(Excerpts from a dataset)
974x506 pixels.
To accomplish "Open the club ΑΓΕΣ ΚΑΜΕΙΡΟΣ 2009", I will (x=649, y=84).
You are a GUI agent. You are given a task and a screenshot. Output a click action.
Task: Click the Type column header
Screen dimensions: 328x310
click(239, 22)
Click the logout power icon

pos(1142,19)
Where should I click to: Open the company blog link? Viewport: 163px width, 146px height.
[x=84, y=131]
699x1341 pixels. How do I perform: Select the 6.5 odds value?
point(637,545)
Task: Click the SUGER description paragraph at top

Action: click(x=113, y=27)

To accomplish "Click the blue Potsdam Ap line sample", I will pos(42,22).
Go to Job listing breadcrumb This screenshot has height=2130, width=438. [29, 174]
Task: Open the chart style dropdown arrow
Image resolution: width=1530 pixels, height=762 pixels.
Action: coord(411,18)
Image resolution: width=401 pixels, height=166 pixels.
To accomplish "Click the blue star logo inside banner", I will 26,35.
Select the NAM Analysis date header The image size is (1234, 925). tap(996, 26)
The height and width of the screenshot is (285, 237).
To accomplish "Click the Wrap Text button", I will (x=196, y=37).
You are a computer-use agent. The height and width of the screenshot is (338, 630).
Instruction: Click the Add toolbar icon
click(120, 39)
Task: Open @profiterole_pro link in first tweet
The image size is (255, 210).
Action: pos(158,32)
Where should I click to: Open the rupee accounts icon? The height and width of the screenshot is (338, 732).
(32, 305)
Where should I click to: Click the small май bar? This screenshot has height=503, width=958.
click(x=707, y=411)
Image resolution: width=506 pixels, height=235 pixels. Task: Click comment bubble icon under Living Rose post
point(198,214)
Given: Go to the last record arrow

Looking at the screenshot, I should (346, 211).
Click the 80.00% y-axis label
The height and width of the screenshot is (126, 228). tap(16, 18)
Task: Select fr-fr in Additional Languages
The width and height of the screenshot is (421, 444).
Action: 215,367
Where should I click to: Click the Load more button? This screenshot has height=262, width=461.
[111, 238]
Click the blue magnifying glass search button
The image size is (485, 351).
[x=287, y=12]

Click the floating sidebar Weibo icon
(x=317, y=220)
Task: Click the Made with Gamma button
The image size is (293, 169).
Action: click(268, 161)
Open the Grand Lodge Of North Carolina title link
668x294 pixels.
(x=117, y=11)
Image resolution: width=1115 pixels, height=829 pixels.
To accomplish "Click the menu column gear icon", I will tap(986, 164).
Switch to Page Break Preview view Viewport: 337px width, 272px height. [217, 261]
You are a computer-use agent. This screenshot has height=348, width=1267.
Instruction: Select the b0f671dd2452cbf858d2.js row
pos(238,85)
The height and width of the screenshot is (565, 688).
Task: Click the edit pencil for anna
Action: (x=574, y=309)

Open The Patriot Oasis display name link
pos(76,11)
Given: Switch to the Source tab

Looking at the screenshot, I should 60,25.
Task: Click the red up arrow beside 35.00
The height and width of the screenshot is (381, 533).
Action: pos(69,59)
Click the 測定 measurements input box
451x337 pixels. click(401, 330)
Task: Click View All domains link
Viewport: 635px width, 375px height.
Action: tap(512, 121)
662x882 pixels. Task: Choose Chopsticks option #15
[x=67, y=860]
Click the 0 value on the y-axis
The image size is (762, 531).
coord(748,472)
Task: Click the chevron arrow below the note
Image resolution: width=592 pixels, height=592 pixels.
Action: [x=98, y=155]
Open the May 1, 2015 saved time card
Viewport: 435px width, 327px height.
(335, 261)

> Task prompt
Print every line of the records exactly. Omit nothing.

> Solution below
974x506 pixels.
To accomplish "Open the club ΑΓΕΣ ΚΑΜΕΙΡΟΣ 2009", I will (x=649, y=84).
You are a GUI agent. You are given a task and a screenshot. Output a click action.
Task: Click the Type column header
Screen dimensions: 328x310
click(239, 22)
Click the logout power icon

pos(1142,19)
Where should I click to: Open the company blog link? Viewport: 163px width, 146px height.
[x=84, y=131]
699x1341 pixels. How do I perform: Select the 6.5 odds value?
point(637,545)
Task: Click the SUGER description paragraph at top

Action: click(x=113, y=27)

To accomplish "Click the blue Potsdam Ap line sample", I will pos(42,22).
Go to Job listing breadcrumb This screenshot has height=2130, width=438. [29, 174]
Task: Open the chart style dropdown arrow
Image resolution: width=1530 pixels, height=762 pixels.
Action: coord(411,18)
Image resolution: width=401 pixels, height=166 pixels.
To accomplish "Click the blue star logo inside banner", I will 26,35.
Select the NAM Analysis date header The image size is (1234, 925). tap(996, 26)
The height and width of the screenshot is (285, 237).
To accomplish "Click the Wrap Text button", I will (x=196, y=37).
You are a computer-use agent. The height and width of the screenshot is (338, 630).
Instruction: Click the Add toolbar icon
click(120, 39)
Task: Open @profiterole_pro link in first tweet
The image size is (255, 210).
Action: pos(158,32)
Where should I click to: Open the rupee accounts icon? The height and width of the screenshot is (338, 732).
(32, 305)
Where should I click to: Click the small май bar? This screenshot has height=503, width=958.
click(x=707, y=411)
Image resolution: width=506 pixels, height=235 pixels. Task: Click comment bubble icon under Living Rose post
point(198,214)
Given: Go to the last record arrow

Looking at the screenshot, I should (346, 211).
Click the 80.00% y-axis label
The height and width of the screenshot is (126, 228). tap(16, 18)
Task: Select fr-fr in Additional Languages
The width and height of the screenshot is (421, 444).
Action: 215,367
Where should I click to: Click the Load more button? This screenshot has height=262, width=461.
[111, 238]
Click the blue magnifying glass search button
The image size is (485, 351).
[x=287, y=12]

Click the floating sidebar Weibo icon
(x=317, y=220)
Task: Click the Made with Gamma button
The image size is (293, 169).
Action: click(268, 161)
Open the Grand Lodge Of North Carolina title link
668x294 pixels.
(x=117, y=11)
Image resolution: width=1115 pixels, height=829 pixels.
To accomplish "Click the menu column gear icon", I will tap(986, 164).
Switch to Page Break Preview view Viewport: 337px width, 272px height. [217, 261]
You are a computer-use agent. This screenshot has height=348, width=1267.
Instruction: Select the b0f671dd2452cbf858d2.js row
pos(238,85)
The height and width of the screenshot is (565, 688).
Task: Click the edit pencil for anna
Action: (x=574, y=309)

Open The Patriot Oasis display name link
pos(76,11)
Given: Switch to the Source tab

Looking at the screenshot, I should 60,25.
Task: Click the red up arrow beside 35.00
The height and width of the screenshot is (381, 533).
Action: pos(69,59)
Click the 測定 measurements input box
451x337 pixels. click(401, 330)
Task: Click View All domains link
Viewport: 635px width, 375px height.
Action: tap(512, 121)
662x882 pixels. Task: Choose Chopsticks option #15
[x=67, y=860]
Click the 0 value on the y-axis
The image size is (762, 531).
coord(748,472)
Task: Click the chevron arrow below the note
Image resolution: width=592 pixels, height=592 pixels.
Action: [x=98, y=155]
Open the May 1, 2015 saved time card
Viewport: 435px width, 327px height.
(335, 261)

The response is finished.